Kids are hell, you know? They never work right. I consulted a professional this morning about how to deal with a soulless, life-sucking gila monster of a five year old boy, and what did he do? He behaved. All friggin’ day. What a jerk. He’s in the room to my left, second door. Sleeping in June under the biggest down comforter you’ve ever seen. I absolutely never have any idea what the hell is going on with him. Strangest person I’ve ever met, by far. The Girl is behind the first door on the left. Always sleeps as close to falling off the edge of the bed as possible. She’s so indescribably normal that as long as she is around I will never, ever have to worry about feeling like the world is a messed up place. Trump is President! Islam is peaceful! There’s a meteor coming! Cars change the climate! WE’RE ALL GONNA – oh, hi sweetheart. Yeah, I do think a little cappuccino chip ice cream sounds nice right now. She’s Fonzie to me, giving a little thump to my jukebox whenever I need the song to change.
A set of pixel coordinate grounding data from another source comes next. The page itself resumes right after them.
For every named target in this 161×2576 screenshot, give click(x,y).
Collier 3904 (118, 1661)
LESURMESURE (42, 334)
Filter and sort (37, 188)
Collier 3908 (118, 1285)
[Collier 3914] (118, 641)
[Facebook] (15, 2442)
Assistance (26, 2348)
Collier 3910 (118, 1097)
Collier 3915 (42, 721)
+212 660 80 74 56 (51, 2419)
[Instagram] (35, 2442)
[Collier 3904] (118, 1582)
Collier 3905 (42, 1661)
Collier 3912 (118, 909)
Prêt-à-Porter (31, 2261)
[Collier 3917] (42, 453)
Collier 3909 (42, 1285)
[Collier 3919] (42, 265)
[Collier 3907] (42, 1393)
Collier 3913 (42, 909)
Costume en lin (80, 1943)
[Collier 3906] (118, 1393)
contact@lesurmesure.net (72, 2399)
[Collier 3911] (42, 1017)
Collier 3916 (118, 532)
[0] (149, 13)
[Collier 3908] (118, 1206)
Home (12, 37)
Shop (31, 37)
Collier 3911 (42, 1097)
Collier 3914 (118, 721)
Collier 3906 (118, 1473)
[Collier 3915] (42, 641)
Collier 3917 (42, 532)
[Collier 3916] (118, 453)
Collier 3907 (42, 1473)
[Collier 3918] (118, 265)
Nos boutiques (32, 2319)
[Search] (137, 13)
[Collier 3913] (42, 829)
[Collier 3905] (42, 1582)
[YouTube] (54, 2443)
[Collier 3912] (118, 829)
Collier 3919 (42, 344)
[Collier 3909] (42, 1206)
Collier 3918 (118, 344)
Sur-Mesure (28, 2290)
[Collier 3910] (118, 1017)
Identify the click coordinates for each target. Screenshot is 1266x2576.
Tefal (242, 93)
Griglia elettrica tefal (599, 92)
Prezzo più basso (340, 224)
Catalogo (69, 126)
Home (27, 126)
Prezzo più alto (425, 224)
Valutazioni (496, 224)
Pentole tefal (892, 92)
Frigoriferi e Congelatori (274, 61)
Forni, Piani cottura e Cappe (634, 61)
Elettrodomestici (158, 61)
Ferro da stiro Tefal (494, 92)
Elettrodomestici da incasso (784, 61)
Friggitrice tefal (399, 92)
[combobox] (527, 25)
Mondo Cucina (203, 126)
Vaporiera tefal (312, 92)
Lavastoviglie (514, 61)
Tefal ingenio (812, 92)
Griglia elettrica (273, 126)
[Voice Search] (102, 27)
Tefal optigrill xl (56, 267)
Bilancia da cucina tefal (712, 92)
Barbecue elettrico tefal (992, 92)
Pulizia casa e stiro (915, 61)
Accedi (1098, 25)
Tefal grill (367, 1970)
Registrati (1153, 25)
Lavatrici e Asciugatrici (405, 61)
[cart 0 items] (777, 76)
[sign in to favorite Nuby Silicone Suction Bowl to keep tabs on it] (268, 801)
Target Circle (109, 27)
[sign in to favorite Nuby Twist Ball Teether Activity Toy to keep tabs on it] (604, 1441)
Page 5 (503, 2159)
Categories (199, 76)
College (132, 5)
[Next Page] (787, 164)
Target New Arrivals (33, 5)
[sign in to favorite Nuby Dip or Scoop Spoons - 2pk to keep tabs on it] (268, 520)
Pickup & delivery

I used to talk about her quite a lot when I blogged in the past. Well, I always blogged in the present, it just happened a while back. Nearly four years ago I said this:
We laugh and we make light of injury, but we are honest, too, about unpleasant things when they come up. They come up rarely with a four year old. Most of them are still of her own making, and it is the unfortunate mark of mankind that she will eventually become collateral damage to the world’s unsavory appetites. She is still Eve, but she’s grasping the apple now, and using it to change the channel.
She’s inspiring. They all are. There’s this one, too:
I am trying to swing her from “gotsta” to “have to,” and little things like that. But I sincerely hope that when this exuberant and darling miscommunication goes away it is replaced by something as beguiling and dear. Whatever it is will be a surprise. It’s like our rain in that you don’t get to see it coming. One day the child is simply doing or saying something different, and you wonder if you can watch her the way you used to watch the sky for lightning, all vague and knowing that if you look too close, you’ll miss the flash.
And so many more. My poor Boy doesn’t have as many pages in the literary canon, but when he came along, things, as they say, got real. That Boy and I have been arm-in-arm, face-to-face, and fighting tooth-and-nail since I quit my job to stay home full time two and a half years ago. The misery he has wrought. I hate him. I honestly think that I am emotionally healthier for allowing myself to keep a little place inside me where I hate him. They say hardship shows you things about yourself, things you did not know, things you would not have known. The Army gave me some of that. Life in general has given me some, too. This boy has set a new standard. He has picked up the dust from the ground and made another me. The breath in my nostrils. A me that I am never without.
I’ve been blogging for a long time. Eight years, with some breaks in there. My first post was in May of 2008, just a month after our Girl was born. My first post:
To me, protesting is like being uncontrollably horny while being irreversibly unattractive. No matter how much effort you put in, the only satisfaction you get at the end of the day is from yourself.
Blogging is a little different from that. I get the satisfaction of writing. And, when all goes well, the satisfaction of a usually odd little cabal of friends and followers. I used to have a little mini-family on the computer, half a dozen or so people I had never met, tracking each other’s lives through our posts and comments. Two of them have been good enough to come here and comment, another I see on Facebook sometimes. Some of us occasionally were picked up and linked to by larger websites, and those were really cool times. There’s a hell of a joy when you go to a website that you consider something of an A-lister, and to see yourself quoted and linked there.
That won’t happen tomorrow. I’ll wake up with my calendar still empty, still menacing me with implications, and this post will be here. It’s just a crank of the shaft, a little something to get the pistons firing. Building the canon.